Alien Bazar est une série en images de synthèse de 2005, peu de détails et de structures. Le générique présente l’arrivée des Aliens chez Tommy. Rythme déjanté, ellipses, flash-back et scénario plutôt complexe.
MESSAGES
Extra-terrestre
Un garçon va devoir fonctionner avec des aliens. Déjanté.
Naïveté
Tommy doit souvent rattraper les bêtises des Aliens qui ne comprennent pas comment il faut bien faire dans notre monde. Règle de société.
Autonomie
L‘enfant semble vivre seul dans le phare. Il communique avec ses parents grâce à un haut-parleur, autant dire qu’on ne les voit jamais (et quand on les entend, ils sont surtout là pour crier et contraindre). Douze ans, le début de l’autonomie, de l’adolescence, sans parents.
Intérêt amoureux
C’est compliqué pour Tommy. Une Melba tyrannique qui le domine ou une Gabrielle qui est amoureuse de lui, il n’est pas à l’aise.
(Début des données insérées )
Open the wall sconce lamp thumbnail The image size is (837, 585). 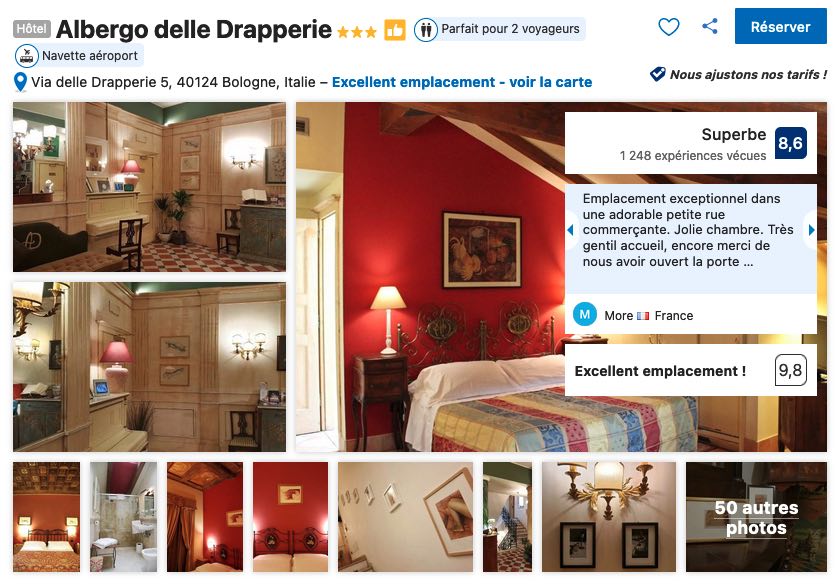609,517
Les personnages amoureux sont montrés comme des idiots ( Melba, Granville).
Altruisme
Les Aliens sont des monstres gentils et serviables, pleins d’énergie. Tommy a un bon fond.
École
L’apprentissage n’est pas le fort de Tommy.
Tolérance
Un garçon humain peut fonctionner avec des extra-terrestres étranges.
SCÈNES DIFFICILES
Malaise
Des personnages peuvent surprendre: les interactions non-sens de l’Alien Flip. Snoby est arrogant et prétentieux. Bobby est un « copain » agressif qui veut toujours gagner. Le Capitaine Baleine a une allure patibulaire et une voix de méchant. Fin non résolue et problématique : le plus souvent, les épisodes peuvent se conclure dans une position inconfortable pour un personnage (et c’est souvent Tommy qui trinque). Étrangeté : les Aliens sont paranoïaques, ils ont facilement peur de ce qu’ils ne connaissent pas, mais ils peuvent aussi faire du n’importe quoi. Il ne faut pas avoir besoin de clarté quand on regarde cette série.
Visuel effrayant
On peut trouver des épisodes qui sont pensés pour faire peur (Le jour du Scruffy-Garou). Si votre enfant est sensible, il faut connaître à l’avance ce que l’on veut montrer.